That didn’t stop the radical right from denouncing books not found in libraries and denigrating LGBTQ people as residents stepped up to testify before the committee.
“I’m not going to speak about the politics of this because all of that is going to go out the window eventually,” state Sen. Shevrin Jones (D), the committee co-chair, said as the meeting opened. “My ask is that, as you all speak, just realize there are individuals who hear you and might be in the shoe of someone that your words are hurtful towards.”
Jones is the first out gay man to be elected to the state senate.
“It’s not me because I’ll be fine,” he added. “I’m a grown man and can take care of myself and my colleagues love me and such but I want to just put it out there to you all that as you go and you advocate—please do advocate for your children, I support that—but be careful in how you advocate to make sure you’re not harming anyone.”
But after speaker after speaker claimed that the books could turn children transgender or gay, Jones finally snapped.
“As a gay man, to sit here in committee, to hear that, there was no book that I read that brought me to who I am,” he said. “And even your children. I don’t care what you may try to do to think that you are protecting them. The one thing you are obligated to do, like my mother and my father did, is to love them for who they are.”
Children would be more damaged from the accusations and ugly insults they would have heard slung around the chamber than anything they could possibly read in a book, Jones said.
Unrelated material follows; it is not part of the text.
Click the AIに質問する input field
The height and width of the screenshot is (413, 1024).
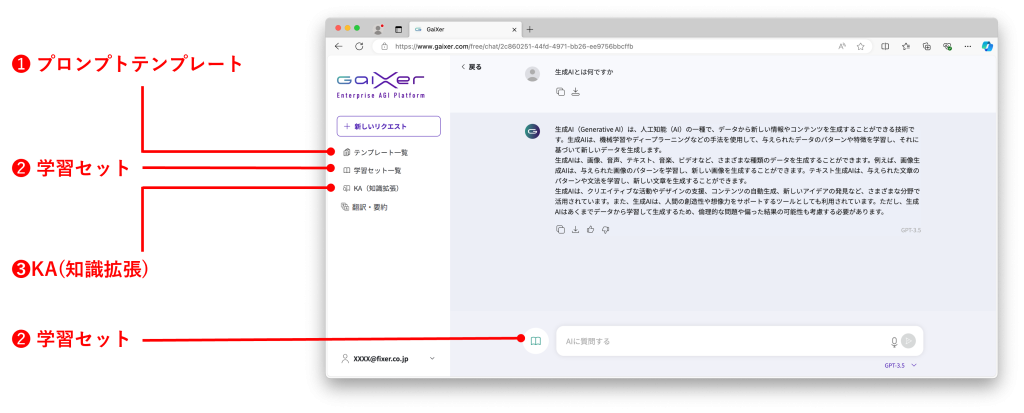[x=720, y=341]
Last week HB 1557 – known formally as the Parental Rights in Education Bill and informally as the “Don’t Say Gay” bill – was approved by the House Education & Employment Committee and would make it illegal for kindergarten through fifth grade teachers to discuss anything related to LGBTQ identities in the classroom.
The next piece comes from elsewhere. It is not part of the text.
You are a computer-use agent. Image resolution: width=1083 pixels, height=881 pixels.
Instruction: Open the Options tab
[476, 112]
This means students not only couldn’t learn about LGBTQ history and diverse families, but they’d be prohibited from speaking about their own parents and families that may include LGBTQ people.
Proposed by Republican state Rep. Joe Harding, the bill would also give parents the right to sue their children’s schools if a teacher talks about LGBTQ people or even “encourages classroom discussion” of LGBTQ people or issues.